The use of wards for statistical purposes by the Northern Ireland Statistics and Research Agency (NISRA) has changed since the creation of 'Census Output Areas' (5022 in total) and 'Super Output Areas' (890 in total), which were created to address the variance in size of the 582 wards across Northern Ireland. Each ward contains several Super Output Area, which in turn are made up of a number of Census Output Areas.

District Electoral Areas
The wards were redrawn for the 2014 elections.   The table below shows the divisions prior to the reorganization.

Note: data for DEAs in the above table is based on aggregating the referenced figures for the relevant wards in the table below.

List of Wards

Location of Wards

History
From 1928 until May 1973, Belfast was divided into 15 wards, each represented by a total of four aldermen or councillors. The 15 wards were Duncairn, Dock, Clifton, Shankill, Court, Woodvale, Smithfield, Falls, Saint Anne's, Saint George's, Windsor, Cromac, Ormeau, Pottinger and Victoria.
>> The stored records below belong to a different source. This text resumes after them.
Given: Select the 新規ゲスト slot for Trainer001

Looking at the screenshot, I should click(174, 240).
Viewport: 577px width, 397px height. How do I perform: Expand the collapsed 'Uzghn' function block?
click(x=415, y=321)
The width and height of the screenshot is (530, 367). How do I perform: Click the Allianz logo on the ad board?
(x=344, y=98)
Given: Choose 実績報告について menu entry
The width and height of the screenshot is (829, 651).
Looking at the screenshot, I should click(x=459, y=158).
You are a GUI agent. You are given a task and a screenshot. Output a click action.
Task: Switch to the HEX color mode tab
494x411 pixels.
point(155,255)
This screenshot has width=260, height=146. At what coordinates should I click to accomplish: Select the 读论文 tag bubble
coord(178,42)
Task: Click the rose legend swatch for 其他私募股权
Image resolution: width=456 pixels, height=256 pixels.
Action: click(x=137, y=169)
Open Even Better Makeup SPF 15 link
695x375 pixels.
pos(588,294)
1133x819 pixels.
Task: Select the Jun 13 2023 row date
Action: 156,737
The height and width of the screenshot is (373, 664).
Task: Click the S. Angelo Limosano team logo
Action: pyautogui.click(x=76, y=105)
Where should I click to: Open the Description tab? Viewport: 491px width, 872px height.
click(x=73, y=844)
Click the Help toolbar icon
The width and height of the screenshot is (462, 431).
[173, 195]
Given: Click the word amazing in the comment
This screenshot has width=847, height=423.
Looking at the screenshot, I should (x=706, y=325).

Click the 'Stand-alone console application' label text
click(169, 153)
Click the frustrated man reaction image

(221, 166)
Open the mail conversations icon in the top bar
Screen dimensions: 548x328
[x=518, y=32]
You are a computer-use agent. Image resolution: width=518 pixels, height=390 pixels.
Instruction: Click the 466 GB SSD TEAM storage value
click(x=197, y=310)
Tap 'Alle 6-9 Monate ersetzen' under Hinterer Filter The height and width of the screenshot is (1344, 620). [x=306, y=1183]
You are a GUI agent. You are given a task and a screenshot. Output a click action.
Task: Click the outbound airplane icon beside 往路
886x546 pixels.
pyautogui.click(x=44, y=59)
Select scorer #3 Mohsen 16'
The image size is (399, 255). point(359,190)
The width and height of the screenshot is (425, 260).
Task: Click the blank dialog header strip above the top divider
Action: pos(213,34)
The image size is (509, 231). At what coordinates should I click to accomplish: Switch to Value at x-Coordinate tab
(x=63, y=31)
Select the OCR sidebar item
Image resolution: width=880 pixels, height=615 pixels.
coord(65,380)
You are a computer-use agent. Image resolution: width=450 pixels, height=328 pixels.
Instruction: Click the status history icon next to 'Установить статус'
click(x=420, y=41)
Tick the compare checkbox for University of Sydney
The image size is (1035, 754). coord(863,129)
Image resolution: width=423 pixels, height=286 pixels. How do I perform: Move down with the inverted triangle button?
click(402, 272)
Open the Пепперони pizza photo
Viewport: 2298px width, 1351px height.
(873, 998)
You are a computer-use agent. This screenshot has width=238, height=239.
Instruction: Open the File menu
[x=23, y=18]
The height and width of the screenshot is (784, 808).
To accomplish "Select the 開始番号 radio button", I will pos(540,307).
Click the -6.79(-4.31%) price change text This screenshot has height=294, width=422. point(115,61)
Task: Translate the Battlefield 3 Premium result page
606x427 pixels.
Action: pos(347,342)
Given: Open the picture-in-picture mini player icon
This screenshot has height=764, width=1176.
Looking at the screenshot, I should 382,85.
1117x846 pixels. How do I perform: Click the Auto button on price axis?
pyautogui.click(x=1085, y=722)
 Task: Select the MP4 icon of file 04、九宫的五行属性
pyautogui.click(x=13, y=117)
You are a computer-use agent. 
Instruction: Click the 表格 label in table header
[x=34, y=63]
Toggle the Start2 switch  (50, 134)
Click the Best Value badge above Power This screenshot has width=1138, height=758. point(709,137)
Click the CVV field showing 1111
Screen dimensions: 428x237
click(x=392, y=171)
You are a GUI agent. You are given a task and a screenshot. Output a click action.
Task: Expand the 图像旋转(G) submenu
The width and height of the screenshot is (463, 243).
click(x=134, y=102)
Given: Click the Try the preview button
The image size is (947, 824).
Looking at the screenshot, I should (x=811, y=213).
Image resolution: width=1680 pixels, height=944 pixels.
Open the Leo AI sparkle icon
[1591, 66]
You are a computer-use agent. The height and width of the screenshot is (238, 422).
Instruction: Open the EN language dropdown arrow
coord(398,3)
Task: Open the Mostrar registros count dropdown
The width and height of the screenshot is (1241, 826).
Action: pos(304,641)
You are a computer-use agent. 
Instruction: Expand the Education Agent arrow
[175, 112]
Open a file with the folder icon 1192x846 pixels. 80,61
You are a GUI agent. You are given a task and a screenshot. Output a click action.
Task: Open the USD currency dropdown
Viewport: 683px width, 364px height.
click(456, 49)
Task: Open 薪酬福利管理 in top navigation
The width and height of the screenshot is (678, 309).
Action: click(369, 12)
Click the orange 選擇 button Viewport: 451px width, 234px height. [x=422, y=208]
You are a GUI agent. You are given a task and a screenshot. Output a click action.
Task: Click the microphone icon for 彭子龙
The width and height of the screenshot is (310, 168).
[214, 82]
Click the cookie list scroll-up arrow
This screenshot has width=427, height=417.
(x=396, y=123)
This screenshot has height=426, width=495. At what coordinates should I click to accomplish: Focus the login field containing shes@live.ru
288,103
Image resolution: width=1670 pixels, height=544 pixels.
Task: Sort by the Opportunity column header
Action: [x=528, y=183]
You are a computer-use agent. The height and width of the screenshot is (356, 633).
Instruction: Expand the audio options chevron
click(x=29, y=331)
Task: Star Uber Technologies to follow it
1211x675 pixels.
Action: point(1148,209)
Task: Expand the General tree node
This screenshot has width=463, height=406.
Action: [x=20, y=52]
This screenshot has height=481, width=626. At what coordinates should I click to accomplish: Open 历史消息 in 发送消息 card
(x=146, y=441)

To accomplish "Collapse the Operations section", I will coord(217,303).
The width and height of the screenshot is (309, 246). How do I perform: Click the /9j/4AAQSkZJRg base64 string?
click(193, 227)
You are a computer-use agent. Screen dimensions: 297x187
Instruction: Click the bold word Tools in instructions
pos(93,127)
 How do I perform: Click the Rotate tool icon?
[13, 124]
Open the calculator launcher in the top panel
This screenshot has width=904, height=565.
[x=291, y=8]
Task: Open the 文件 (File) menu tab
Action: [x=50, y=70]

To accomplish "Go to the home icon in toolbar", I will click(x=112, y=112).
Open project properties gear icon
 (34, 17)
By the early 1970s, population shifts had resulted in significant differences in the electorates of the wards. Although the wards continued to have four representatives on Belfast City Council, electorates varied from less than 5,000 in the smallest ward, Smithfield, to almost 40,000 in the largest ward, Victoria. The review of local government which took place in the early 1970s expanded Belfast to take in some of the newer housing estates on the fringes of the city and attempted to equalise electorates. Initially, Belfast was to have been divided into 52 wards. Following a public review, one ward, Tullycarnet, was excluded from Belfast and became instead the Castlereagh wards of Tullycarnet and Gilnahirk. The remaining 51 wards were intended to elect one member each using the first past the post electoral system. The reintroduction of the single transferable vote method of election meant that a different system was required. The 51 wards were therefore grouped into 8 electoral areas, distinguished by letters, with each electoral area returning either 6 or 7 councillors.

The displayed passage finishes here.